>>>
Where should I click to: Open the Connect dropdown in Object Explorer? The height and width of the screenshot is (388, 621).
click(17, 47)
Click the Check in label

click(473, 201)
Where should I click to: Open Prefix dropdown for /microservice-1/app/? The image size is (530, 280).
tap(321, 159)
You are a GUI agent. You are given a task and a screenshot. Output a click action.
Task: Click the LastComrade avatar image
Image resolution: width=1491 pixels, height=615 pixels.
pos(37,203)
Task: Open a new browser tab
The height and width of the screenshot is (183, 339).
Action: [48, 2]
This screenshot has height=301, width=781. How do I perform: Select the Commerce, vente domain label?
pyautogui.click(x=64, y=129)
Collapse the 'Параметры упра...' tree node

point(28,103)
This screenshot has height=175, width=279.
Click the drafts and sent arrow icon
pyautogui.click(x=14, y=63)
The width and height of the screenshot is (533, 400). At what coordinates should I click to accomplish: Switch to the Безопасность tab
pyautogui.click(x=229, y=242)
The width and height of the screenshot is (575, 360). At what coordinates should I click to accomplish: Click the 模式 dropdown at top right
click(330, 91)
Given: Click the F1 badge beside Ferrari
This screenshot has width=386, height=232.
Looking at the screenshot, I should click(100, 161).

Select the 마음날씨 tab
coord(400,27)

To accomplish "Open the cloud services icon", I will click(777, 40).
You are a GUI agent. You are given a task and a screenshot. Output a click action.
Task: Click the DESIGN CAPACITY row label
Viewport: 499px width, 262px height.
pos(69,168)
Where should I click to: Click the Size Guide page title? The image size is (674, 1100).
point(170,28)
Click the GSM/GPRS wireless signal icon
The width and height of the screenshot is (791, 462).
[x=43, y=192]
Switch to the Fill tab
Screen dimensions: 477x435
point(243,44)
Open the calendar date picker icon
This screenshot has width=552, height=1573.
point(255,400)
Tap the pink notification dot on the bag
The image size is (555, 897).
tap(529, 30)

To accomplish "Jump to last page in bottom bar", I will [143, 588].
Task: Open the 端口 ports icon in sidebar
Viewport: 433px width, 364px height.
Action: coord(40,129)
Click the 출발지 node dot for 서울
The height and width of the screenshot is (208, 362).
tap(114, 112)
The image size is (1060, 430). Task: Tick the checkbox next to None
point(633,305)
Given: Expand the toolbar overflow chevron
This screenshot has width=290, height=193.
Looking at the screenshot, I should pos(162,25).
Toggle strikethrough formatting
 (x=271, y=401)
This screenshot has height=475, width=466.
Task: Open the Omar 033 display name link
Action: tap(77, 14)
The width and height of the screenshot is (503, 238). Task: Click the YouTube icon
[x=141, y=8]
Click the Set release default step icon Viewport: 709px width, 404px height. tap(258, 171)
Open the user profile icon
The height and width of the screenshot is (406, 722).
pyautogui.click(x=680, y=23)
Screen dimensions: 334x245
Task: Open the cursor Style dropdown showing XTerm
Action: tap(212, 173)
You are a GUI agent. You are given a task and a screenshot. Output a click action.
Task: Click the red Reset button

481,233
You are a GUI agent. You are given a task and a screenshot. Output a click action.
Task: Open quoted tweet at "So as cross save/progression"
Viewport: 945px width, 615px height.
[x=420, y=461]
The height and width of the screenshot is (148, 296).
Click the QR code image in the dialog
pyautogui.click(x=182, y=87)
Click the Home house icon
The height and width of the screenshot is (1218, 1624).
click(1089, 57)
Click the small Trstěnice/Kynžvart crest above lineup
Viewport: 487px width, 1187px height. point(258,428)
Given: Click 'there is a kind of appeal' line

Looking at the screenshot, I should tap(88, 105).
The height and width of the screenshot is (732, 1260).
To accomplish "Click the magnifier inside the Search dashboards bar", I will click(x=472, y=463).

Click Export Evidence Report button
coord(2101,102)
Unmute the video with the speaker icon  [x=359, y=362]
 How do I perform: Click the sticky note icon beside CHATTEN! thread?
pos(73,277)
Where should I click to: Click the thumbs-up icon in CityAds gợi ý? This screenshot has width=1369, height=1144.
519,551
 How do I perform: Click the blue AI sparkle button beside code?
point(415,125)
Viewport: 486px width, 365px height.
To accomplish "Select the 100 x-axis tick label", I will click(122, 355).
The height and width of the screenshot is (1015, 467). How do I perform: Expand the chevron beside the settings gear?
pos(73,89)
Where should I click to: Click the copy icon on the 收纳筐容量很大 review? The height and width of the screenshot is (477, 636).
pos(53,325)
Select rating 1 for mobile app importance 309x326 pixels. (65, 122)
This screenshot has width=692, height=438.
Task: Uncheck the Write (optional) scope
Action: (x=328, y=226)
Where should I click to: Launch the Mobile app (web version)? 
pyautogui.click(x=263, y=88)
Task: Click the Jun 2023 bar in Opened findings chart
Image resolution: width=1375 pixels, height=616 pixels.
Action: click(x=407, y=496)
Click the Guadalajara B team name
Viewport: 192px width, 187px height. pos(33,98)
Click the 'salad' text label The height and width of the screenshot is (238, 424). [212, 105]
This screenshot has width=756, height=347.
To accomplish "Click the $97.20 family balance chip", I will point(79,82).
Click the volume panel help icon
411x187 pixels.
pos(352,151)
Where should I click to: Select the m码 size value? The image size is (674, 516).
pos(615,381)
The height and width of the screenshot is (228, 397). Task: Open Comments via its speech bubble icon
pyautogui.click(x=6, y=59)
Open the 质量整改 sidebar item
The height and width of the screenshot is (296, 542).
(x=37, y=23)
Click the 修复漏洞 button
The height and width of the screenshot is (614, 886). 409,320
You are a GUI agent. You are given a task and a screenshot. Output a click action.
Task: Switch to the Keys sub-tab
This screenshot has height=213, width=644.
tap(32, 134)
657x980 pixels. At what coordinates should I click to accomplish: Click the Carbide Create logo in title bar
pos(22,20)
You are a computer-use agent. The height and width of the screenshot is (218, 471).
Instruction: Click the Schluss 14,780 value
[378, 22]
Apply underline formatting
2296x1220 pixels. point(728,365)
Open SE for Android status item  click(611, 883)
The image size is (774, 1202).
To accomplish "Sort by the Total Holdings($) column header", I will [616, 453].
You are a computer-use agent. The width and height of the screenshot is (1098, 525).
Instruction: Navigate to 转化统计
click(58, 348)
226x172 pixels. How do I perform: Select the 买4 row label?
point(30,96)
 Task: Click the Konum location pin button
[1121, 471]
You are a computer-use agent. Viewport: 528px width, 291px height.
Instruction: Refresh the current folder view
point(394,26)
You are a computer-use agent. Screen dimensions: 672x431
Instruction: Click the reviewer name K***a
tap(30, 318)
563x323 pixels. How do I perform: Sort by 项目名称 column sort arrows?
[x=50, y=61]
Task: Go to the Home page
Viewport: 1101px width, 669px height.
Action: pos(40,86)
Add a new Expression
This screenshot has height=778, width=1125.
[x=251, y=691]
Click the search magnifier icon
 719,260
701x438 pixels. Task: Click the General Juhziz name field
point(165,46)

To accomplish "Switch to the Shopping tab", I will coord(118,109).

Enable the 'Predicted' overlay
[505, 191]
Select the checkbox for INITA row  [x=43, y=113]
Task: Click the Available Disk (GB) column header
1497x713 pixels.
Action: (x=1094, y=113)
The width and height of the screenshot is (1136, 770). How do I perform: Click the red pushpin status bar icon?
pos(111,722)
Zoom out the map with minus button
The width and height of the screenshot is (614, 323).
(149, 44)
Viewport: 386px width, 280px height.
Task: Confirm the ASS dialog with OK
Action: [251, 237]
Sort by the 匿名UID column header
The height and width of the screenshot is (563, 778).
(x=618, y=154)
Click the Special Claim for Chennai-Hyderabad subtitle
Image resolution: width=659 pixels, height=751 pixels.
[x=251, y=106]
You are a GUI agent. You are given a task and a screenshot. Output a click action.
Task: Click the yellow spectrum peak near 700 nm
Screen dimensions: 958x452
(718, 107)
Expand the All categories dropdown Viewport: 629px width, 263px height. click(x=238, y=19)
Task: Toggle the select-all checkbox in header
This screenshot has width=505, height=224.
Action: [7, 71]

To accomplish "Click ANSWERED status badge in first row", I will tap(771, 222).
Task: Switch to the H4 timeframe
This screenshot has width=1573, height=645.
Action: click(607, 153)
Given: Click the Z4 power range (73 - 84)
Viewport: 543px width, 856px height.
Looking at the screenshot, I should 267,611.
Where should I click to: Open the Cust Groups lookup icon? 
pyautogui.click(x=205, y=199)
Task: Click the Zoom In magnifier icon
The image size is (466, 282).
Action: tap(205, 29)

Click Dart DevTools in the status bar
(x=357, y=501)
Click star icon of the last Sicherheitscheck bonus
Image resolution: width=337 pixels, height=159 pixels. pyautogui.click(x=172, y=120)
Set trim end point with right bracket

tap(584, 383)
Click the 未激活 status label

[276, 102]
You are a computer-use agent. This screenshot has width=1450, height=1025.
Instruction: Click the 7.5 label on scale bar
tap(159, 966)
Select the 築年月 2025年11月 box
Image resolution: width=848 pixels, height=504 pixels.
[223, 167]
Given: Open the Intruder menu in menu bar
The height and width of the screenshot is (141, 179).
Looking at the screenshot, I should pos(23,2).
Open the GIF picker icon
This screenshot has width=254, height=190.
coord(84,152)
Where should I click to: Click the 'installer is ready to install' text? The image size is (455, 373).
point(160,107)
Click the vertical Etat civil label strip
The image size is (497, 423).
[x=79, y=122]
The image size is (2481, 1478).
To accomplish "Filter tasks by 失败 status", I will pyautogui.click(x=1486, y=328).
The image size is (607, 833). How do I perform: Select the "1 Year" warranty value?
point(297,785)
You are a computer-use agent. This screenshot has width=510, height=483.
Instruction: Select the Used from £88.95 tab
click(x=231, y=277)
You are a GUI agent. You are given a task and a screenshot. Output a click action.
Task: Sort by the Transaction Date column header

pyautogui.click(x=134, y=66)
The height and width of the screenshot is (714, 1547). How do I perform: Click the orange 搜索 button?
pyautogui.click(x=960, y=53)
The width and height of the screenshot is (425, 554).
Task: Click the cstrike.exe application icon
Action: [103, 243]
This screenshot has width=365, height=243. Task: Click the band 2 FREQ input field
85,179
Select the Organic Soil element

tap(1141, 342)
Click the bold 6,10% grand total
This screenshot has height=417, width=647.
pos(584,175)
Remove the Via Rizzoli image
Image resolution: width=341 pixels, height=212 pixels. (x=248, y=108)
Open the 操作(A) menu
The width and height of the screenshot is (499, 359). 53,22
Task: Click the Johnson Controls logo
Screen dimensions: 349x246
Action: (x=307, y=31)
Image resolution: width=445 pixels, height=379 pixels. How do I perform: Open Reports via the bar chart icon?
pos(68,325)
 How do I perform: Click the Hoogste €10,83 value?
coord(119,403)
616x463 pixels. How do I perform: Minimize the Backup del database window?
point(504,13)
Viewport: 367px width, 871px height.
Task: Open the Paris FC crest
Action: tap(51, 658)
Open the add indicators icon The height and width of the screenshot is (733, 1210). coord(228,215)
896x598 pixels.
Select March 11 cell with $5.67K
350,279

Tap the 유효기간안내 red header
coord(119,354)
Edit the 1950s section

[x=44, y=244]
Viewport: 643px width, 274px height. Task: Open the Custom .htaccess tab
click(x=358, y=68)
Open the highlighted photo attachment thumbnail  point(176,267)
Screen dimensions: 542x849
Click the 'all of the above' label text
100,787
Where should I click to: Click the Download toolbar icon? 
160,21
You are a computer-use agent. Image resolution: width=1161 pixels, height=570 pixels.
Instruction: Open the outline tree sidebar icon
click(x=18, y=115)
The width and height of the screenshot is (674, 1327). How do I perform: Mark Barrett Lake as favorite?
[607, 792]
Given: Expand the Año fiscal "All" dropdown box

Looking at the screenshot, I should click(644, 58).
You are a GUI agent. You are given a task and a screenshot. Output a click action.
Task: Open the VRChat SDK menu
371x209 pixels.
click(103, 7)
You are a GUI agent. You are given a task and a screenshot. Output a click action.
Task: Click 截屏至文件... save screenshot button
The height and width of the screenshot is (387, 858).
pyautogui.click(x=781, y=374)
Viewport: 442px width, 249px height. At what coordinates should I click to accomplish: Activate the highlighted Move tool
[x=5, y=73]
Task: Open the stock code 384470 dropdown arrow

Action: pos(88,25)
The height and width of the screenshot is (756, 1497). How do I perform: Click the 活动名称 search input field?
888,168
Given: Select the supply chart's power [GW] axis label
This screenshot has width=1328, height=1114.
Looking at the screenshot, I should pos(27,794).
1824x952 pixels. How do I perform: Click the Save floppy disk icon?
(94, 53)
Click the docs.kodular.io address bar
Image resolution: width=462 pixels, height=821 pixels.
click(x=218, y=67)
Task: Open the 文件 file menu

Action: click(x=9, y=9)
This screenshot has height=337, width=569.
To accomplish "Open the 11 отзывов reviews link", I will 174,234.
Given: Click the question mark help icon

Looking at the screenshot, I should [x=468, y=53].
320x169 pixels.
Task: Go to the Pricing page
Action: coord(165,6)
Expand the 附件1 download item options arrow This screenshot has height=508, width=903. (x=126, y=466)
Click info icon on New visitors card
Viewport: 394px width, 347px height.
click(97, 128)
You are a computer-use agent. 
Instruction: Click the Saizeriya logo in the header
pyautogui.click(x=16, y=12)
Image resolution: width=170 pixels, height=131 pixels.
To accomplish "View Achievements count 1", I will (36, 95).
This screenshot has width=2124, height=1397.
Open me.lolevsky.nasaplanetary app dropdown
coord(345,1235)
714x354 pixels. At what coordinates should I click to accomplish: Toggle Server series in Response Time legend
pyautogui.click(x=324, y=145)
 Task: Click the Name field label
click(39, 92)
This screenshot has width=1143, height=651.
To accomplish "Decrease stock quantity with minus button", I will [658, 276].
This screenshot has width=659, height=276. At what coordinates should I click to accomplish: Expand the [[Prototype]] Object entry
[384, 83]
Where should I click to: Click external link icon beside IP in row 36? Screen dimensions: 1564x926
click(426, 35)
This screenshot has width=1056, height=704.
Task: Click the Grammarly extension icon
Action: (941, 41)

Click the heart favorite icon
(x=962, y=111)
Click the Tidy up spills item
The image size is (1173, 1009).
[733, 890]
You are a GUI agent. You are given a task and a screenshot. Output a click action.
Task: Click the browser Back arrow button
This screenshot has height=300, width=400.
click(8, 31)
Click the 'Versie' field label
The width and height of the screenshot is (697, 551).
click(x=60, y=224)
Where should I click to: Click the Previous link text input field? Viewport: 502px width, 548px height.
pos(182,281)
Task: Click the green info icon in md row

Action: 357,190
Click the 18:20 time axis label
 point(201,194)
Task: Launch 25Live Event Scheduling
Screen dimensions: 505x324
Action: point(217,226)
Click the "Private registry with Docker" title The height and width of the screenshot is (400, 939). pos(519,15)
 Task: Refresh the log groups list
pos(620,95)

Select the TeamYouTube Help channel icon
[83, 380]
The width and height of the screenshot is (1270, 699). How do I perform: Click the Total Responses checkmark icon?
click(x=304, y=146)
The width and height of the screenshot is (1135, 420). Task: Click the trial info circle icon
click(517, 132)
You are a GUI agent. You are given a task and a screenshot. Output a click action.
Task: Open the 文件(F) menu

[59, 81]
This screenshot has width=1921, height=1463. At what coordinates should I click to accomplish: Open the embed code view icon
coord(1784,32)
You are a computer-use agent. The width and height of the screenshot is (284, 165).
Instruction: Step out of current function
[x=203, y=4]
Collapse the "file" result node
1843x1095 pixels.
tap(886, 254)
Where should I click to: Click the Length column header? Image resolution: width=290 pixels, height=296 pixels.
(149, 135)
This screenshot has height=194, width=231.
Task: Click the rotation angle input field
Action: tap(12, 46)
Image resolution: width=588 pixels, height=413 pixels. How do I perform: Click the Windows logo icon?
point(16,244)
<<<
** YOUR INSTRUCTIONS **
Pull out each line of the entries above that contains the string "item", and list those lines in their original order.

** EXERCISE SOLUTION **
Open the 质量整改 sidebar item
Open SE for Android status item  click(611, 883)
Expand the 附件1 download item options arrow This screenshot has height=508, width=903. (x=126, y=466)
Click the Tidy up spills item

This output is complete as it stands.